◆ WORK INSTRUCTION: Recast the lines below, from the one containing "Identify the location of fit-line." through the one containing "pyautogui.click(x=186, y=194)", inclusive, as a numbered list, leaving out blank lines. Include only those lines and no other items.

Pixel coordinate grounding data:
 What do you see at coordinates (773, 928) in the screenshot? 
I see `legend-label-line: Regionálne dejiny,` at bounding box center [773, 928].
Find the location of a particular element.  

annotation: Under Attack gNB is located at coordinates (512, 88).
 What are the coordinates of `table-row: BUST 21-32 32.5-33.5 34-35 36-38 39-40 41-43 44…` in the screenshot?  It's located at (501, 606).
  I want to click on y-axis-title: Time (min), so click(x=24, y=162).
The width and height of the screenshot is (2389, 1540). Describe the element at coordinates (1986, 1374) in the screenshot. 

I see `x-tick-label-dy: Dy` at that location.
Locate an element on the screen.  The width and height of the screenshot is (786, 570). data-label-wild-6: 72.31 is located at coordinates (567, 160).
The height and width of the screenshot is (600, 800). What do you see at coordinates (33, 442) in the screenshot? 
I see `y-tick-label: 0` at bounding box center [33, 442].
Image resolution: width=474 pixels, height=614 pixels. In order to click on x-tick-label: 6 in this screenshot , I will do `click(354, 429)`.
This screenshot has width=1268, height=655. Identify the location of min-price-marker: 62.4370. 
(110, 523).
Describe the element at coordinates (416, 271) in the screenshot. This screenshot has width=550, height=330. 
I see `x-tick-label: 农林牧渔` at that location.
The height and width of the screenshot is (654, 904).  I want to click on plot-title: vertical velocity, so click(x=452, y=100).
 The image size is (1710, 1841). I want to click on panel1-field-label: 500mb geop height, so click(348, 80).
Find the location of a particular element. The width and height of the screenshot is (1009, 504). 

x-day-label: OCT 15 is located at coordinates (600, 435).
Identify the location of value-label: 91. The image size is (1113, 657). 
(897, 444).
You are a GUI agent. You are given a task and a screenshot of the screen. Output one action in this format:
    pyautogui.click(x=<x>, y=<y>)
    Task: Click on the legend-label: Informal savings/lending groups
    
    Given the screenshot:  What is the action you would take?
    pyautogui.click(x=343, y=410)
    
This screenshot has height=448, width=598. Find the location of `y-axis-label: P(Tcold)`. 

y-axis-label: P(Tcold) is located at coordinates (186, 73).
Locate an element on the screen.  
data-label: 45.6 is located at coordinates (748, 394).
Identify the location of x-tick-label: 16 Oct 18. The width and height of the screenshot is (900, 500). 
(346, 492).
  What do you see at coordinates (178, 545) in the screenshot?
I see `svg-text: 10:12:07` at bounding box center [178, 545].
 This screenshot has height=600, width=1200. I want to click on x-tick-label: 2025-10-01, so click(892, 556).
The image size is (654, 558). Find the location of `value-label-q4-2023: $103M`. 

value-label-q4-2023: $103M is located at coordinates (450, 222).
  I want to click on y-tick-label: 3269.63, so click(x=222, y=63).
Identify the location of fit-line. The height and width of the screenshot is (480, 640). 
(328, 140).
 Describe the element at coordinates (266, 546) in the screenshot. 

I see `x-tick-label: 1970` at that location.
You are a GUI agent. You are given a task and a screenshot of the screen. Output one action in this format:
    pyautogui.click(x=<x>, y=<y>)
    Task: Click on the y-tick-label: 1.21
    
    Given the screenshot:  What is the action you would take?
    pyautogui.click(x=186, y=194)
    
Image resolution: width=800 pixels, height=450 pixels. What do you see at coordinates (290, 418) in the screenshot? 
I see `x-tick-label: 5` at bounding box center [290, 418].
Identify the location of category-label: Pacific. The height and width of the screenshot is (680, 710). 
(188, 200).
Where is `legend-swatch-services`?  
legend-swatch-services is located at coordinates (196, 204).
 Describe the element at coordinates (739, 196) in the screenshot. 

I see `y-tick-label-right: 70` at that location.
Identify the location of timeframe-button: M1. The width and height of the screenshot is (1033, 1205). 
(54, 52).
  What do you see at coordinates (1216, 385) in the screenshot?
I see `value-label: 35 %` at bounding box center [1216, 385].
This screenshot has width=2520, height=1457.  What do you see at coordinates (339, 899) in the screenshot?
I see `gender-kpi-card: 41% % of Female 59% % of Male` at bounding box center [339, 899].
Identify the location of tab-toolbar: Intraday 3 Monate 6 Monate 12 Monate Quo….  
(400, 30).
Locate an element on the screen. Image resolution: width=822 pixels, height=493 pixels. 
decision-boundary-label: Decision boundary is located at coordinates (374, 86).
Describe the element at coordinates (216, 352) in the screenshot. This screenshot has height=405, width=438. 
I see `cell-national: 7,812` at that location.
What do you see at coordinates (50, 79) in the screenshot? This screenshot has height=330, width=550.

◆ TASK RESULT:
1. Identify the location of fit-line. The height and width of the screenshot is (480, 640). 
2. (328, 140).
3.  Describe the element at coordinates (266, 546) in the screenshot. 
4. I see `x-tick-label: 1970` at that location.
5. You are a GUI agent. You are given a task and a screenshot of the screen. Output one action in this format:
6.     pyautogui.click(x=<x>, y=<y>)
7.     Task: Click on the y-tick-label: 1.21
8.     Given the screenshot:  What is the action you would take?
9.     pyautogui.click(x=186, y=194)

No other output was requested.